Requirement: Among the entries below, count the lines containing the string "card". Only the count is needed.

Provided data:
⟨
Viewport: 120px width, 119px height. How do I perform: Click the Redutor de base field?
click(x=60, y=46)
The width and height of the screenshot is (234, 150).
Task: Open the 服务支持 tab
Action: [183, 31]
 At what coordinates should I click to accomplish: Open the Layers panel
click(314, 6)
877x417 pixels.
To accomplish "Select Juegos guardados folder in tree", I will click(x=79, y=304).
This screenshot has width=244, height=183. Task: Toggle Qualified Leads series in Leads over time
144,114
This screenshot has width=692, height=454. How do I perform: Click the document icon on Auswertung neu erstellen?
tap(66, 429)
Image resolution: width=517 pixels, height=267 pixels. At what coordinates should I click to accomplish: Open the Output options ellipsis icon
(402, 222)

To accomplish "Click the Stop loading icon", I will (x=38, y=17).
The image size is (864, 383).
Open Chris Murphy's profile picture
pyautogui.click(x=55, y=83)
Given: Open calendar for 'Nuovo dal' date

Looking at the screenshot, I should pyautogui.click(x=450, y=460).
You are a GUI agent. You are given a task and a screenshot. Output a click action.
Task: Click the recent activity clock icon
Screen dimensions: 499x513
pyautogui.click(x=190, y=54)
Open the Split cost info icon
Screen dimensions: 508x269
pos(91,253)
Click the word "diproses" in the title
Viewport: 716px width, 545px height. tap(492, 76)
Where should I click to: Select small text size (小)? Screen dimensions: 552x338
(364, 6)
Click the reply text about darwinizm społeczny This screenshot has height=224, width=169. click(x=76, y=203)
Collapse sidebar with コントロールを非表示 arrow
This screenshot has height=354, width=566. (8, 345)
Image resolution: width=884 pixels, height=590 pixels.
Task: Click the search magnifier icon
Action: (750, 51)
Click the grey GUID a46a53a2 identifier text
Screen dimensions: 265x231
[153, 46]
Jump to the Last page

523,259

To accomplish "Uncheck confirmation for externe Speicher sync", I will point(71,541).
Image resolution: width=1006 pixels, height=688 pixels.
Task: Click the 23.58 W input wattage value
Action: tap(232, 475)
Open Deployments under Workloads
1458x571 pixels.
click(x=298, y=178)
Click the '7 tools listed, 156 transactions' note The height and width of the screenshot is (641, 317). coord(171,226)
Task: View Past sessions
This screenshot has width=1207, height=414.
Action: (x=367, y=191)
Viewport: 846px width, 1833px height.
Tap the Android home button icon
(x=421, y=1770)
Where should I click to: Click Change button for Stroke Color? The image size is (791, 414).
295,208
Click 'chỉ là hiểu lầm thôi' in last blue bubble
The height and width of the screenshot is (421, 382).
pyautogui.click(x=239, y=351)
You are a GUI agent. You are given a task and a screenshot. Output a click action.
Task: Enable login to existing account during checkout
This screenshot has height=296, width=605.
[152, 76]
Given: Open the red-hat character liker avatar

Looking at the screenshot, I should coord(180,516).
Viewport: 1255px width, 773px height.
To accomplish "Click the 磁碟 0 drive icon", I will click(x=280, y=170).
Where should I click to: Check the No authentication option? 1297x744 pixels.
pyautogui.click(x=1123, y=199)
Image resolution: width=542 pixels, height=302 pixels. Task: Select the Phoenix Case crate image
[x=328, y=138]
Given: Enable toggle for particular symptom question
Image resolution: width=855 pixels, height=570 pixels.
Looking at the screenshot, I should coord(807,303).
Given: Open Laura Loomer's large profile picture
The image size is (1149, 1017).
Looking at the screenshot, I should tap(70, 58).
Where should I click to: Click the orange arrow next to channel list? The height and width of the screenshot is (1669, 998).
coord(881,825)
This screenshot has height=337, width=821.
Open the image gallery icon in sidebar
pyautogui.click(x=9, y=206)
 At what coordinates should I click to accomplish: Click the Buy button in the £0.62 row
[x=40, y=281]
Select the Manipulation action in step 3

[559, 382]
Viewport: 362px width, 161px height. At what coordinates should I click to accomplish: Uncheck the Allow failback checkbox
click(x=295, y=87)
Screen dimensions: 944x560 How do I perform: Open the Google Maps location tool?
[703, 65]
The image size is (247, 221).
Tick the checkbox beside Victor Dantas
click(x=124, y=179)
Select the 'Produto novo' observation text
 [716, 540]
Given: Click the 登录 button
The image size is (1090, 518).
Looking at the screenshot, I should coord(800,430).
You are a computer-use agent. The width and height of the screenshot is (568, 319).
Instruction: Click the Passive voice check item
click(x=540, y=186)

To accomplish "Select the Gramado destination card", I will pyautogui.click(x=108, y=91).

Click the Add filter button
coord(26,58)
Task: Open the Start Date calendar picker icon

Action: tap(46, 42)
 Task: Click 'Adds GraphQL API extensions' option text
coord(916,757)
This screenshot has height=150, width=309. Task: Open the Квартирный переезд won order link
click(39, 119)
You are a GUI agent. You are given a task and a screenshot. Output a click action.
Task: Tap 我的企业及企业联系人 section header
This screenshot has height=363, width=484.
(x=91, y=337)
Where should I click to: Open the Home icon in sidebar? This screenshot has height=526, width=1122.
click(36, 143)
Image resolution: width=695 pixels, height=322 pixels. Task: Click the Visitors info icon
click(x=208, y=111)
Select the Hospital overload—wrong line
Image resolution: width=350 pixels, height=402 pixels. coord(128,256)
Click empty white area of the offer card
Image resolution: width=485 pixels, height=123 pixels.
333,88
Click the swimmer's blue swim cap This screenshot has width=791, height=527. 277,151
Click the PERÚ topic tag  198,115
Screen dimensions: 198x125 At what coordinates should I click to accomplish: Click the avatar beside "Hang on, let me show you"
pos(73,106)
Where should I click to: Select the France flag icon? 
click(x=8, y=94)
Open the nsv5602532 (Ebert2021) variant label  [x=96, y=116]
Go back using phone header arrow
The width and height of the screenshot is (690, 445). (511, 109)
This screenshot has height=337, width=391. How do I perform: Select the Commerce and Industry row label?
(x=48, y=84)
⟩
Exercise result: 2